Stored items

=== Begin Enclosure ===

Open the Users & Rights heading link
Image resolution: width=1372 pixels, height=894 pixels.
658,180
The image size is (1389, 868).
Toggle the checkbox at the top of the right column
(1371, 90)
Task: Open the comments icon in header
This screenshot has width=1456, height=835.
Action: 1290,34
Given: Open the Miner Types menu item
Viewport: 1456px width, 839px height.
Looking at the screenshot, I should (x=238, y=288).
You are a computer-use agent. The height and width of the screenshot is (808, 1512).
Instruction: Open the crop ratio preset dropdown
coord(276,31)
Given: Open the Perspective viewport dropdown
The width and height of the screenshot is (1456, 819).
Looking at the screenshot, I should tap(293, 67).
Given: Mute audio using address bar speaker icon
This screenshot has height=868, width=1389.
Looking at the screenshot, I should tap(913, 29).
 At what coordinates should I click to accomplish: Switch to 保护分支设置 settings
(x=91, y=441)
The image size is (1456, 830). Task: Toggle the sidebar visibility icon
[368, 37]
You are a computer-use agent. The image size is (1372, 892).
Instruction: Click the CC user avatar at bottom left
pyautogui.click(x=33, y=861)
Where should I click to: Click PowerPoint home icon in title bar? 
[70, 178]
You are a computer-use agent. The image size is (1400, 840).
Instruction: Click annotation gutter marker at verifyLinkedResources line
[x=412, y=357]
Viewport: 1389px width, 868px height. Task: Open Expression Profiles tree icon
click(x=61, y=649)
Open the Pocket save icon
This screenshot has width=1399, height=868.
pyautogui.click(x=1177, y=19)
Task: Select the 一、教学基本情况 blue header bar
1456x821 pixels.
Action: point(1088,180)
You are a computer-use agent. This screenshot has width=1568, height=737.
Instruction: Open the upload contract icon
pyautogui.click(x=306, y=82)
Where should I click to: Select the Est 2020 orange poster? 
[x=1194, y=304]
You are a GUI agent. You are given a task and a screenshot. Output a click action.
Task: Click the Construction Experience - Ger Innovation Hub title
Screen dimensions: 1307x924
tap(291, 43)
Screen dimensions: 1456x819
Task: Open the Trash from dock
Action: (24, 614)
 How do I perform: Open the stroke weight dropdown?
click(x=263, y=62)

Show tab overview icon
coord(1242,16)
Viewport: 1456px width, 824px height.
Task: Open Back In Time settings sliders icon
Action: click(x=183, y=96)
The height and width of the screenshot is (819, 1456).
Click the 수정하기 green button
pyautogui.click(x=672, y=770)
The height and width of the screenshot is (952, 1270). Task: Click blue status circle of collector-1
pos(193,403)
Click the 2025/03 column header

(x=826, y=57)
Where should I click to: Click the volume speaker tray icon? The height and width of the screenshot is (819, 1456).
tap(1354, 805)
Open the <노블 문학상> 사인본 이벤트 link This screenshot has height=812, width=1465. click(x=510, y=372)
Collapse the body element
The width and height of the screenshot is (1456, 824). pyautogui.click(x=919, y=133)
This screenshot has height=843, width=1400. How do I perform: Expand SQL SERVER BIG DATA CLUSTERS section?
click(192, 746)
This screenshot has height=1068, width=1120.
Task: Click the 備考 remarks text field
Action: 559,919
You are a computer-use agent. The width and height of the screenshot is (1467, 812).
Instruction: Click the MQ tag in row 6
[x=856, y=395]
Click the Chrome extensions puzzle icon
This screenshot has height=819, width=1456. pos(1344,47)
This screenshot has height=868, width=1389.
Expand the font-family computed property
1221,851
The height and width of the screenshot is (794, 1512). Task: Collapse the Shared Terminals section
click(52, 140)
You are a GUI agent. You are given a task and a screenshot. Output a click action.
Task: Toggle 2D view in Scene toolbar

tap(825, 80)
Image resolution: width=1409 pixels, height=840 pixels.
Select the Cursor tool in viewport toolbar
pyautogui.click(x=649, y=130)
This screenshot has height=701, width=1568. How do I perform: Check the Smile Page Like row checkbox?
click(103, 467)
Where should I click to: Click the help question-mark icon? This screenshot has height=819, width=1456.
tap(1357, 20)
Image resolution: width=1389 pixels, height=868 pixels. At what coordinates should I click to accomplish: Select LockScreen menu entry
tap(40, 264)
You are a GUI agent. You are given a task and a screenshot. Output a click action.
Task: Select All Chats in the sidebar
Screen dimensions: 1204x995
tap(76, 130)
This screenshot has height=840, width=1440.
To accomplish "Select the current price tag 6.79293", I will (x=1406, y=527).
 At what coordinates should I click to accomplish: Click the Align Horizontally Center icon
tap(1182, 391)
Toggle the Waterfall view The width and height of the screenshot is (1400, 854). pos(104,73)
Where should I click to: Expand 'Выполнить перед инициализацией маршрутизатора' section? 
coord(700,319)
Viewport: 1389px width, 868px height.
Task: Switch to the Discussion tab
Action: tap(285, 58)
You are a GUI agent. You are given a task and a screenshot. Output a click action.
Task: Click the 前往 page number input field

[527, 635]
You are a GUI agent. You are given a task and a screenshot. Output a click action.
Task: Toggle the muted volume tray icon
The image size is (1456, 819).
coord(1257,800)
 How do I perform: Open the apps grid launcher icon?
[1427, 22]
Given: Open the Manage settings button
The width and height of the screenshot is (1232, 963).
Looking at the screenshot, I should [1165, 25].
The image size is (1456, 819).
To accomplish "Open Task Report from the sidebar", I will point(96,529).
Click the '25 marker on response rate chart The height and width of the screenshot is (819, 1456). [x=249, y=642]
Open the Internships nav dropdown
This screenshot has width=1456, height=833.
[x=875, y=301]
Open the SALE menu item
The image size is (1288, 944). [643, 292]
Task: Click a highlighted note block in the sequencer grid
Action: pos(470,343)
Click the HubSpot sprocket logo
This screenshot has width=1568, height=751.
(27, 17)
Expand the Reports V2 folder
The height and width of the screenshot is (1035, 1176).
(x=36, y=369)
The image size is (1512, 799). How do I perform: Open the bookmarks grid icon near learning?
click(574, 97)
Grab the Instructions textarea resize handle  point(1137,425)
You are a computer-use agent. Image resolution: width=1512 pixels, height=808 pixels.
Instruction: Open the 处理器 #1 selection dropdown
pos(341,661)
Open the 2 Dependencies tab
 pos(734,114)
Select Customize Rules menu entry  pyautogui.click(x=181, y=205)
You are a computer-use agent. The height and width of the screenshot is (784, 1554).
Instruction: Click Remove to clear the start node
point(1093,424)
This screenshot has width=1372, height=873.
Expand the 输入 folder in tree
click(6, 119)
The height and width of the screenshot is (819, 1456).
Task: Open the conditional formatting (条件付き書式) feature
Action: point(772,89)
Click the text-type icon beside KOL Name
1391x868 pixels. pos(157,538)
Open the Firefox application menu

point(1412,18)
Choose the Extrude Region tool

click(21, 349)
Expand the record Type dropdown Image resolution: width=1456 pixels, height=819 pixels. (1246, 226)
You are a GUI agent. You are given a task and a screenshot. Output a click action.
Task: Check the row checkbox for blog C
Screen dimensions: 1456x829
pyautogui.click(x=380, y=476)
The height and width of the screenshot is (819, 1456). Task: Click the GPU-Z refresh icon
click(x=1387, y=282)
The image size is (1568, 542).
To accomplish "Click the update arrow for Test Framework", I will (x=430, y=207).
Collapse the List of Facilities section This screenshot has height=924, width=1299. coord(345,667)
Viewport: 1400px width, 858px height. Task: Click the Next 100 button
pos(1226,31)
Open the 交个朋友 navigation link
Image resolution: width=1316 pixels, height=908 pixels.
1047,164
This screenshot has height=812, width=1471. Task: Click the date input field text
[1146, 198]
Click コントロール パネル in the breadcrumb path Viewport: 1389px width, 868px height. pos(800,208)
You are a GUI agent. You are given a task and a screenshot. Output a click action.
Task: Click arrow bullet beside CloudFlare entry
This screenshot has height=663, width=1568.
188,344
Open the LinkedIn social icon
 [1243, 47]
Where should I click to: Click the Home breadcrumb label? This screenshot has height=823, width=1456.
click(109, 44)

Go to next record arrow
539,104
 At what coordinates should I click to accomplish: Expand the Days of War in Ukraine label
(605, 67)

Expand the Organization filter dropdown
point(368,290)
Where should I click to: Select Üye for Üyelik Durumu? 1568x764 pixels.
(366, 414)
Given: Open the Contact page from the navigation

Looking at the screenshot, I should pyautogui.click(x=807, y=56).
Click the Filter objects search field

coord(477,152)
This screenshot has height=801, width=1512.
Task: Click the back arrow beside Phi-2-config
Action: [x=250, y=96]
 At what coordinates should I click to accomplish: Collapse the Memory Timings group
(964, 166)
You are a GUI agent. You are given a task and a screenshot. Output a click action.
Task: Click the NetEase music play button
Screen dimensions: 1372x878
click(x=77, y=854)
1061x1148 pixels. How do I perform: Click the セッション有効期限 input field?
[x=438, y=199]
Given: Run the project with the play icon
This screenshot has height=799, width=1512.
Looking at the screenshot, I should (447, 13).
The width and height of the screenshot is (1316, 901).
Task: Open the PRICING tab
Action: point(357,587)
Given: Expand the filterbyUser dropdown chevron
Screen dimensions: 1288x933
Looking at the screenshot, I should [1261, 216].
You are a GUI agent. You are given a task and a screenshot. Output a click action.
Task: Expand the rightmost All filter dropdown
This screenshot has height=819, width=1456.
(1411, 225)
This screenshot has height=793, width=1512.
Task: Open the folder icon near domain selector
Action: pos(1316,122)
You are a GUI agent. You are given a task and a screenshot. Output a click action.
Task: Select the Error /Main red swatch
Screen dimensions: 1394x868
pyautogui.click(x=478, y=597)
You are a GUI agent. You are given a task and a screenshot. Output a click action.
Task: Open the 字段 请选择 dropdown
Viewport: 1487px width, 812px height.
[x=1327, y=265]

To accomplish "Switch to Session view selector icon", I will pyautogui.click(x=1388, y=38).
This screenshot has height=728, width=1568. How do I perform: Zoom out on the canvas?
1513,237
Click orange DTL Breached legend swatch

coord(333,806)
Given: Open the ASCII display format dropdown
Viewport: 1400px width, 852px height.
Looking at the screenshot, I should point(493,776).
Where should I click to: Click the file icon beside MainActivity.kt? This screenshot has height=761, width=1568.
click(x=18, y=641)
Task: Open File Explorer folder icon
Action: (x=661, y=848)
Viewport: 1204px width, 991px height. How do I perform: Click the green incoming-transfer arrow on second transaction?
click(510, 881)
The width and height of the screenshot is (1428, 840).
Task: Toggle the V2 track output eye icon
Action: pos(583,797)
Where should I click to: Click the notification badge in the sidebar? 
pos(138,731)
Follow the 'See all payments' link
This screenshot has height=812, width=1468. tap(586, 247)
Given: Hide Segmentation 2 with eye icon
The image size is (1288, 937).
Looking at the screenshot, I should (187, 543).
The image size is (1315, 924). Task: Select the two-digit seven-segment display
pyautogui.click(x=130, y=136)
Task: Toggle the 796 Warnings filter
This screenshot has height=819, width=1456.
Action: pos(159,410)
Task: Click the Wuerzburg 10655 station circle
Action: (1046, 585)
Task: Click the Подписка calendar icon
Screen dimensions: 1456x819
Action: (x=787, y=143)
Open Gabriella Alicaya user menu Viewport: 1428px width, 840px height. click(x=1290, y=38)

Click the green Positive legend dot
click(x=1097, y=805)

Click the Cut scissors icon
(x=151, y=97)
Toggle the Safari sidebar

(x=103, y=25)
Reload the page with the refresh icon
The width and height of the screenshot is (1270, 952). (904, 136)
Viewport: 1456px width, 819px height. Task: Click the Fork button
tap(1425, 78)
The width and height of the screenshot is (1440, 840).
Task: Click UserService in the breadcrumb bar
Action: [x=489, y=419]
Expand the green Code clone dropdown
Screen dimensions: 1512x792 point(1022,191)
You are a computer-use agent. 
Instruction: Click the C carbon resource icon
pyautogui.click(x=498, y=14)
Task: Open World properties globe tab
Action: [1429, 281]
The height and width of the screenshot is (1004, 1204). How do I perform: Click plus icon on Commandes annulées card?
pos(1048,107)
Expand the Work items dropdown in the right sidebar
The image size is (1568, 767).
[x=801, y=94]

=== End Enclosure ===

Problem requirements: Look through the data and show every line containing "will".

Output for this exercise:
To accomplish "Select the current price tag 6.79293", I will (x=1406, y=527).
To accomplish "Open Task Report from the sidebar", I will point(96,529).
To accomplish "Click the update arrow for Test Framework", I will (x=430, y=207).
To accomplish "Switch to Session view selector icon", I will pyautogui.click(x=1388, y=38).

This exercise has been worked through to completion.